(Record extracts):
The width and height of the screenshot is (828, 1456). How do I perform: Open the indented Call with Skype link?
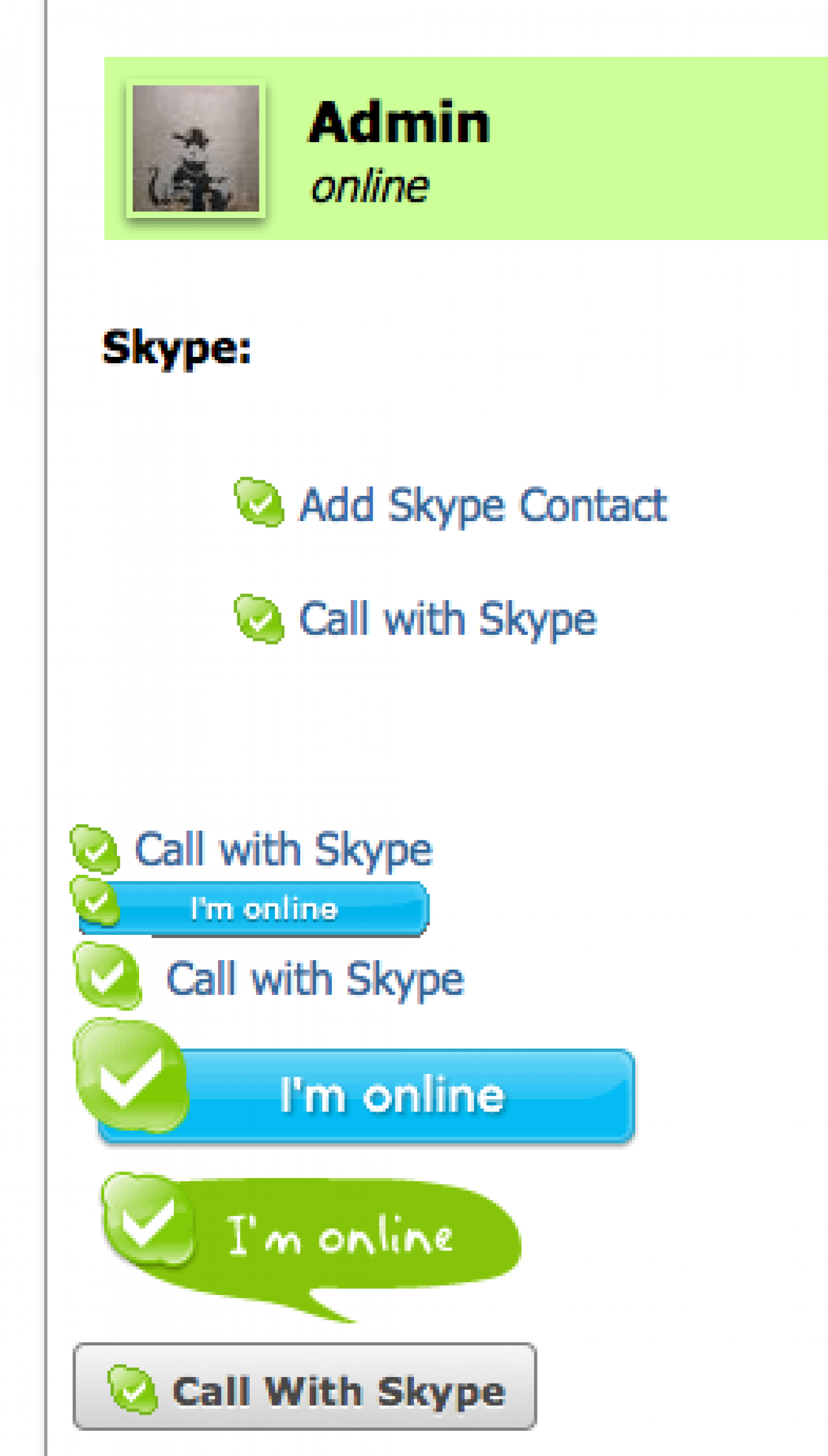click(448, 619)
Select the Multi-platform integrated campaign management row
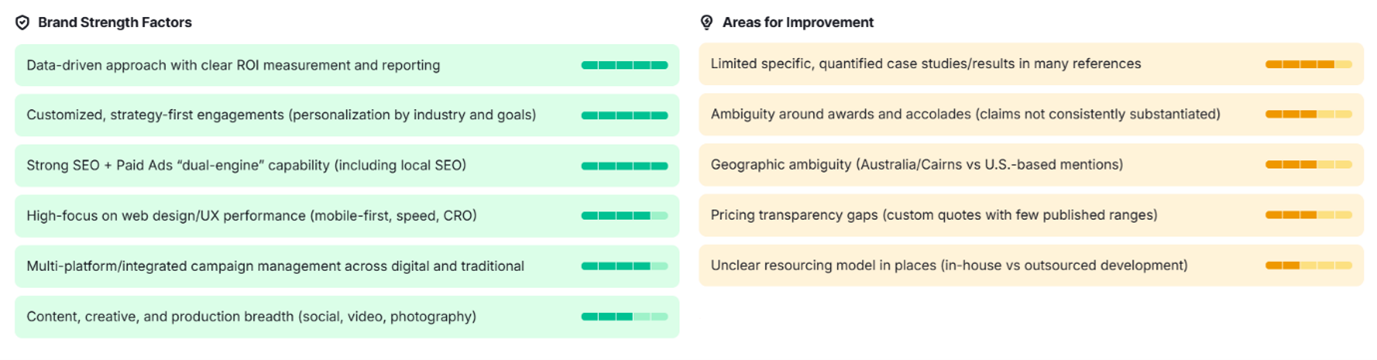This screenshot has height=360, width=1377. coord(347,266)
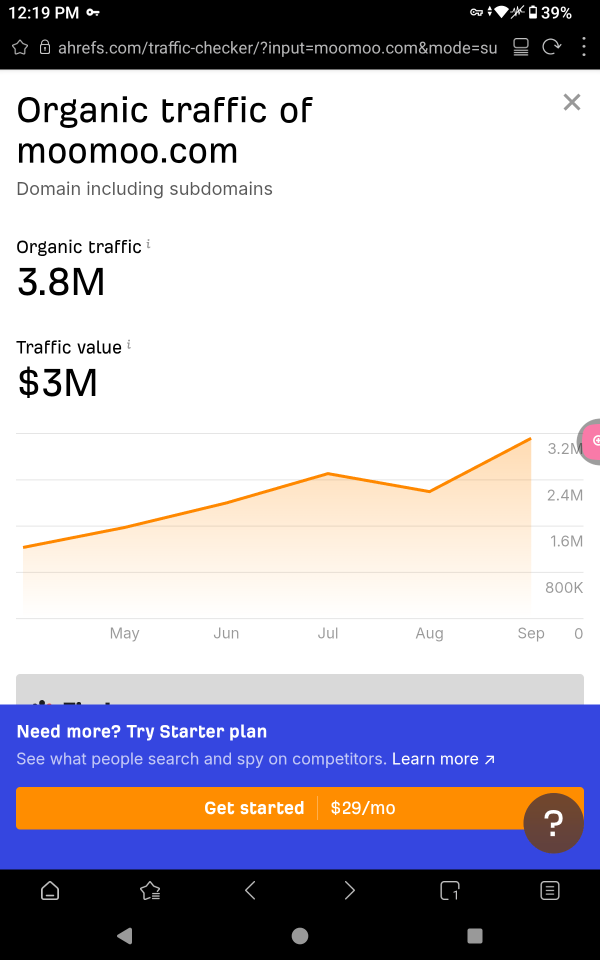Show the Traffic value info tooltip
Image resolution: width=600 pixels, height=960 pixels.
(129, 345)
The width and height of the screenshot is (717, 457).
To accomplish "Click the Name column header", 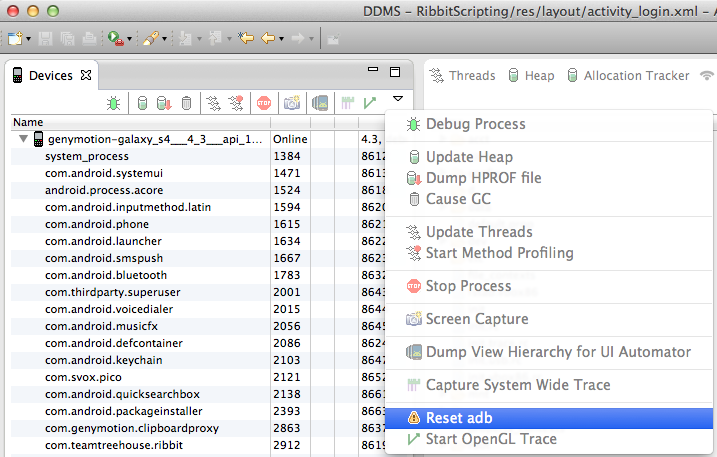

(Aim):
Copy out every line of text in the records above, word for word, and leave out the pictures.

(Written response):
The width and height of the screenshot is (828, 1456). How do I perform: Open the indented Call with Skype link?
click(448, 619)
Select the Multi-platform integrated campaign management row
This screenshot has height=360, width=1377. coord(347,266)
Show the Traffic value info tooltip
Image resolution: width=600 pixels, height=960 pixels.
(129, 345)
The width and height of the screenshot is (717, 457).
To accomplish "Click the Name column header", 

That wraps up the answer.